Tried installing from source like @omerfguzel mentioned, and running on just a single english markdown document. Tried several times, with several different models, but all were stuck at 50%
The document: https://github.com/awsdocs/aws-doc-sdk-examples/tree/main/python/cross_service/apigateway_covid-19_tracker
import os
from pathlib import Path
from langchain_community.document_loaders import DirectoryLoader
from langchain_openai import ChatOpenAI, OpenAIEmbeddings
from ragas.testset.evolutions import multi_context, reasoning, simple
from ragas.testset.generator import TestsetGenerator
from get_secrets import project_secrets
os.environ["OPENAI_API_KEY"] = project_secrets['openai_token']
d = Path(__file__).parent / 'documents'
loader = DirectoryLoader(str(d))
documents = loader.load()
# generator with openai models
generator_llm = ChatOpenAI(model="gpt-3.5-turbo-16k")
critic_llm = ChatOpenAI(model="gpt-3.5-turbo-16k")
embeddings = OpenAIEmbeddings()
generator = TestsetGenerator.from_langchain(
generator_llm,
critic_llm,
embeddings
)
# generate testset
testset = generator.generate_with_langchain_docs(documents, test_size=3, distributions={
simple: 0.5, reasoning: 0.25, multi_context: 0.25})
testset.to_dataset().save_to_disk(d / 'testset')
a couple notes here as it might help:
The generation process gets stuck if you don't adapt the prompt to your language. You should call adapt() method on your TestGenerator object. This solves the issue.
generator = TestsetGenerator.with_openai( generator_llm=llm, critic_llm=critic_llm, embeddings=embeddings_llm ) ... generator.adapt(language="whatever",evolutions=[simple, multi_context, conditional, reasoning]) generator.save(evolutions=[simple, multi_context, reasoning, conditional]) ... question_dataset = generator.generate_with_llamaindex_docs( run_config=run_config, documents=documents, test_size=number_of_questions, distributions=distributions, is_async=False, raise_exceptions=False, )
I am not sure if the continuous loop is due to the local environment. When I change to Google Colab, instead of running the Python file in Windows PowerShell, it works. The generation using the API is still slow, though.
Any update on this issue as I am also facing this issue with latest ragas library, it always stuck on 90% test generation ?
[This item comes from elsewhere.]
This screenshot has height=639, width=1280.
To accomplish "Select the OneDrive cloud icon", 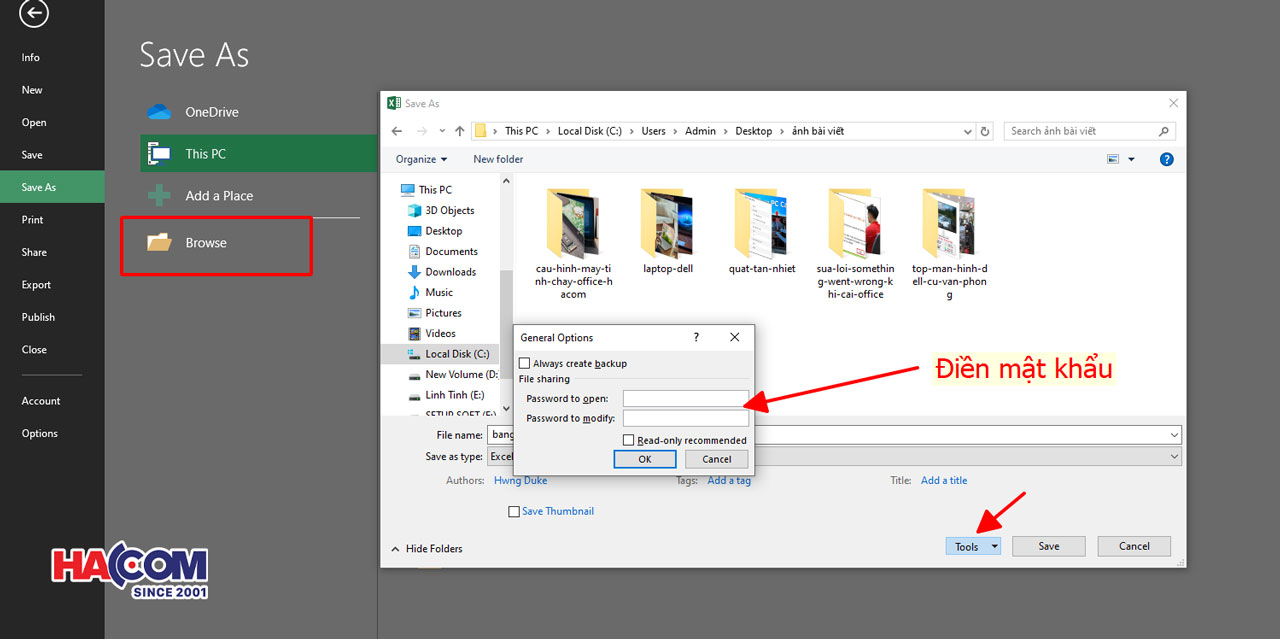I will (x=159, y=111).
I am trying to generate testset by following the Guide from Ragas
And it's stuck at 14% for embedding nodes.
Any updates about this issue will be helpful.
Facing the same issue any update on this
When i am running this code in jupyter notebook i am able to create the dataset but when i am running through CLI this is in continuous loop.
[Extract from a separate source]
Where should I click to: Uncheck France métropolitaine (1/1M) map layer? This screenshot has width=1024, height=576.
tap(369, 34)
Question I am not sure, what's happening. I see that the testset data isn't generating and just going into a continuous loop, exhausting the tokens of openAI
My Code from ragas.testset.generator import TestsetGenerator from ragas.testset.evolutions import simple, reasoning, multi_context from langchain.document_loaders import DirectoryLoader import os
OPENAI_API_KEY = "sk-xxxxxx" os.environ["OPENAI_API_KEY"] = OPENAI_API_KEY
def load_docs(directory): loader = DirectoryLoader(directory) documents = loader.load() return documents
documents = load_docs("./source") for document in documents: document.metadata['file_name'] = document.metadata['source']
generator = TestsetGenerator.with_openai()
testset = generator.generate_with_langchain_docs(documents, test_size=10, distributions={simple: 0.5, reasoning: 0.25, multi_context: 0.25}) testset.to_pandas() testset.to_pandas().to_excel('output_data.xlsx', index=False)
Additional context I did explore the code, and found that it has retry mechanisms, of 15 retries and a wait time of 90 seconds. But I still waited for a long time no response of completion.